GIVEN RECORDS>
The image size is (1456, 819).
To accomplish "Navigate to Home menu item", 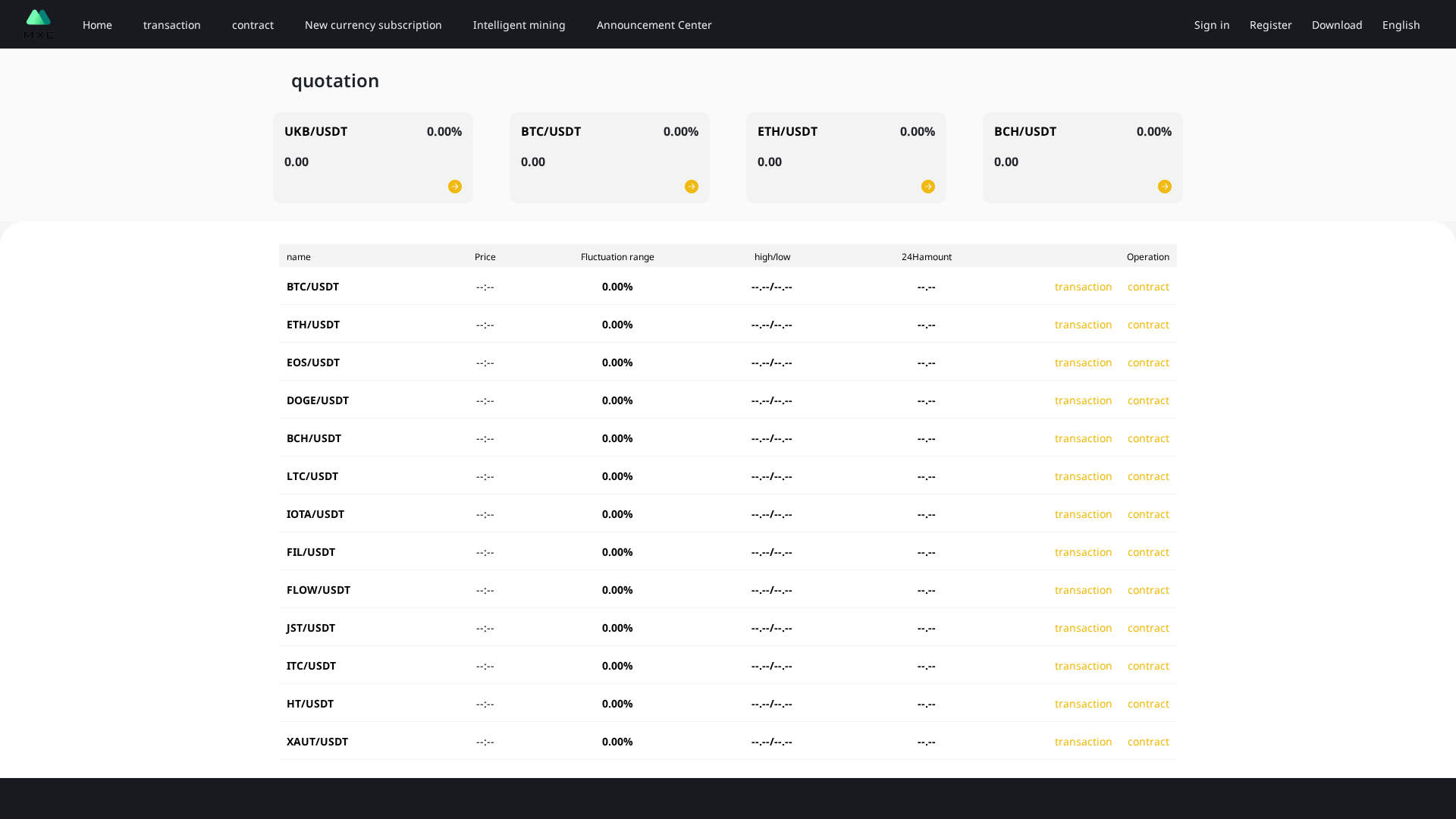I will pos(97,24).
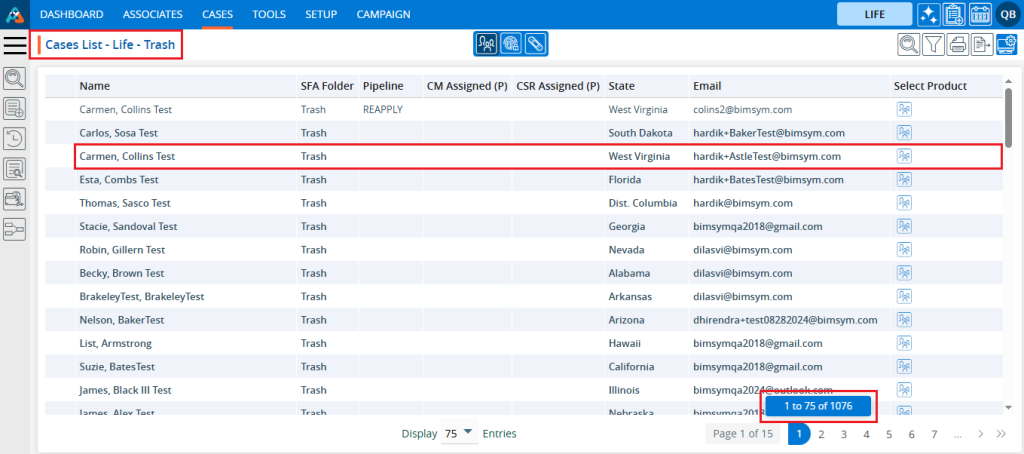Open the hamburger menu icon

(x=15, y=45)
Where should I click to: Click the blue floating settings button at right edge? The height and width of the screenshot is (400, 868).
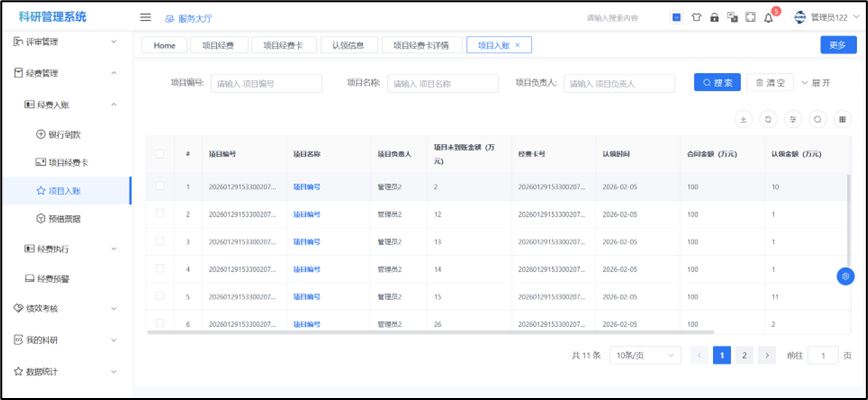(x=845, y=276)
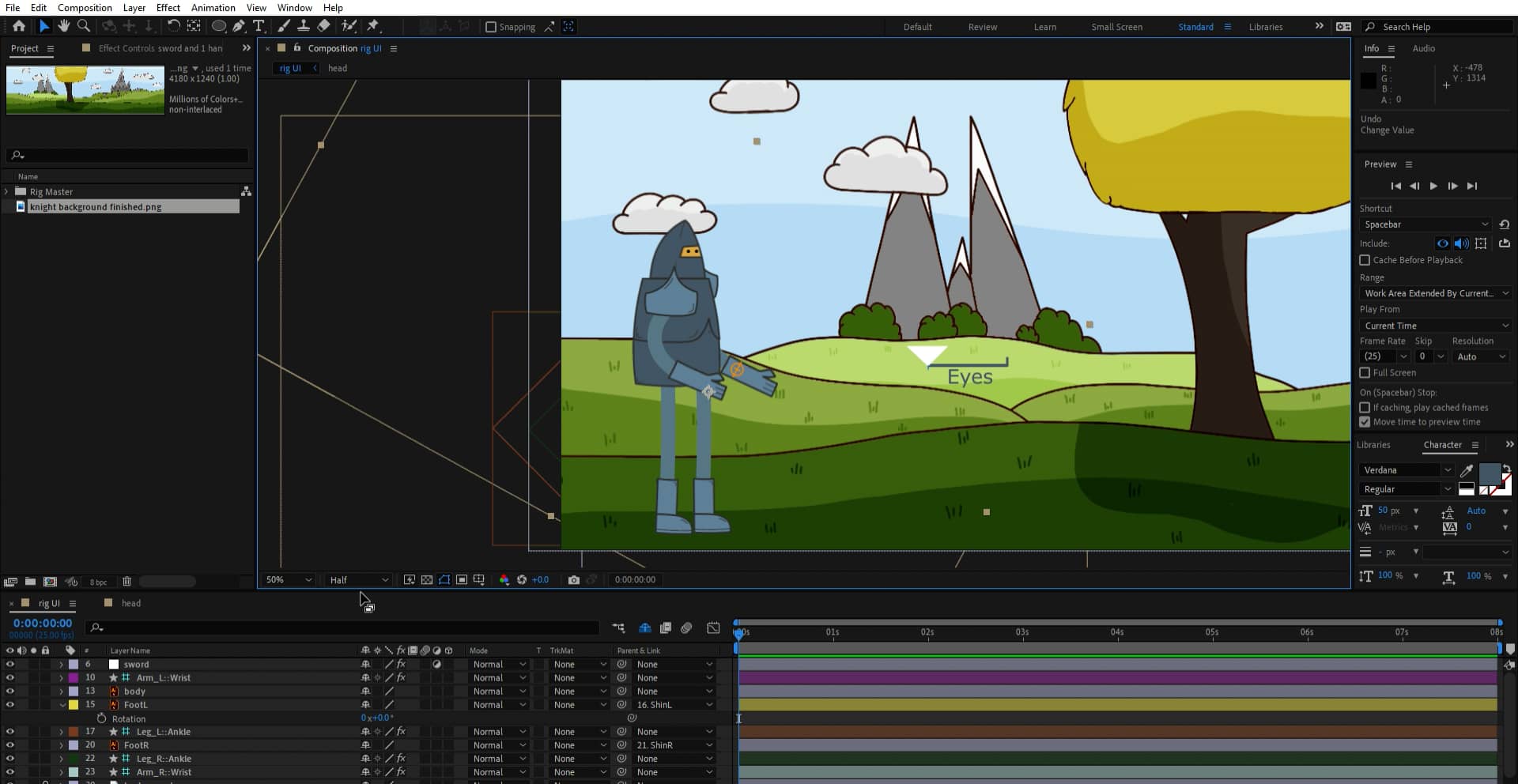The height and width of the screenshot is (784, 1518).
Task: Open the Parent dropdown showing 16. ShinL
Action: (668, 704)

INSTRUCTIONS TO FOLLOW>
Set down verbatim the part of the rows that opens with the line containing "Where should I" and continues through the end of the rows, with both ends included. Leave out the pictures.

FINISHED ANSWER>
Where should I click to: Click the blue floating settings button at right edge? The height and width of the screenshot is (400, 868).
(x=845, y=276)
The height and width of the screenshot is (784, 1518).
Task: Open the Parent dropdown showing 16. ShinL
Action: (668, 704)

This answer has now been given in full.